Heute ist der 21.04.2026. In einem spektakulären Polizeieinsatz in Pattaya wurden am 20. April über 20 Männer indischer Staatsangehörigkeit in einer Luxusvilla festgenommen. Diese Festnahme erfolgte um 15:46 Uhr, nachdem Hinweise eingegangen waren, dass mehr als 30 Inder in der Villa lebten und verdächtige Aktivitäten durchführten. Die Männer arbeiteten angeblich illegal und versuchten, andere Inder zu überzeugen, in Geschäfte und Aktienhandel zu investieren. Bei der Durchsuchung fand die Polizei mehr als 20 Männer, die an Laptops arbeiteten, sowie über 40 Mobiltelefone vor. Die Gruppe steht im Verdacht, in einen Investmentbetrug verwickelt zu sein, der Gold und digitale Währungen umfasst. Die Polizei beschlagnahmte insgesamt 18 Laptops, 30 Mobiltelefone und Dokumente mit Gehaltslisten für verschiedene Rollen, darunter Call Center, Marketing und Finanzen.

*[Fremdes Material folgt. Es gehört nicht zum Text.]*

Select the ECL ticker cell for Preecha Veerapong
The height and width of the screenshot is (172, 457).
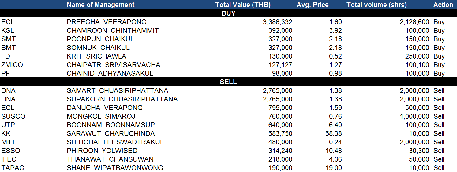pyautogui.click(x=8, y=22)
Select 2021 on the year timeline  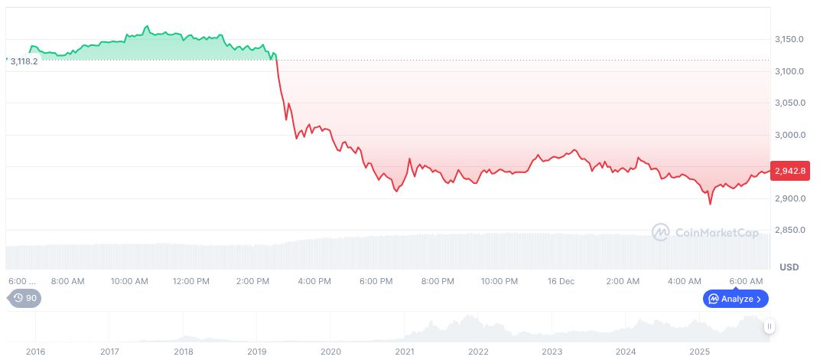[404, 352]
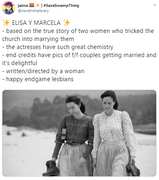
Task: Click the happy endgame lesbians line
Action: (38, 79)
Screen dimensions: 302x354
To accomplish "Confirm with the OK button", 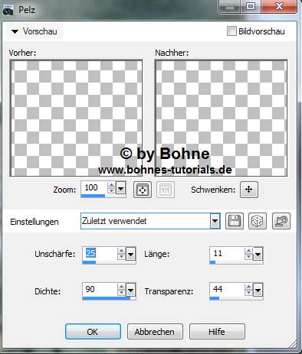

Die Operation wurde von Napaspong Khositsuriyamanee und Prabda Suksuntree geleitet, unterstützt von Einwanderungs- und Touristenpolizei. Das Haus in der Chaiyaphruek 2 Gegend von Nongprue war als geheimes Büro umgebaut worden, mit Vorhängen, die Fenster und Türen verdeckten. Verdächtige kommunizierten online mit Personen in Indien und überzeugten sie, in Geschäfte, Goldhandel, Kryptowährungen und Aktienhandel zu investieren. Die Männer gaben an, während der Songkran-Periode nach Thailand gereist zu sein und arbeiteten, um anderen Indern beim Aktienhandel über verschiedene Websites zu helfen, im Austausch für einen Prozentsatz von den Kunden.
Festnahmen und rechtliche Folgen
Die 20 Männer wurden zur weiteren Befragung ins Chon Buri Immigration Office gebracht. Sie wurden zunächst wegen illegaler Arbeit in Thailand angeklagt. Zusätzlich wurden 10 weitere indische Staatsangehörige, Männer und Frauen, in der Villa gefunden und wegen Nichtmeldung ihres Wohnsitzes angeklagt. Die Ermittler prüfen weiterhin den Geldbetrag, der in den Investitionen zirkuliert, und können den Gesamtwert noch nicht bestätigen. Der Fall wurde an die Pattaya City Police Station zur rechtlichen Verfolgung übergeben.
Diese Festnahmen sind Teil eines größeren Musters ausländischer Betriebe in Pattaya, die Mietvillen als Basis für Online-Betrügereien, Glücksspiel-Websites und illegale Callcenter nutzen. Ein ähnlicher Vorfall, bei dem die Pattaya-Polizei drei Poolvillen durchsucht hat, offenbarte eine illegale chinesische Gang, die Geldverleih- und Online-Glücksspielaktivitäten betrieb. Auch hier wurden 13 Computer und über 100 Mobiltelefone beschlagnahmt. Solche Vorfälle werfen ein Licht auf die Herausforderungen, mit denen die thailändischen Behörden bei der Bekämpfung von internationalen Betrugsnetzwerken konfrontiert sind.
Für die betroffenen indischen Staatsangehörigen könnte dies schwerwiegende rechtliche Konsequenzen haben, während die thailändischen Behörden weiterhin verstärkt gegen illegale Aktivitäten vorgehen. Die Ermittlungen sind noch nicht abgeschlossen, und es wird erwartet, dass weitere Anklagen wegen Betrugs oder illegaler finanzieller Aktivitäten folgen werden.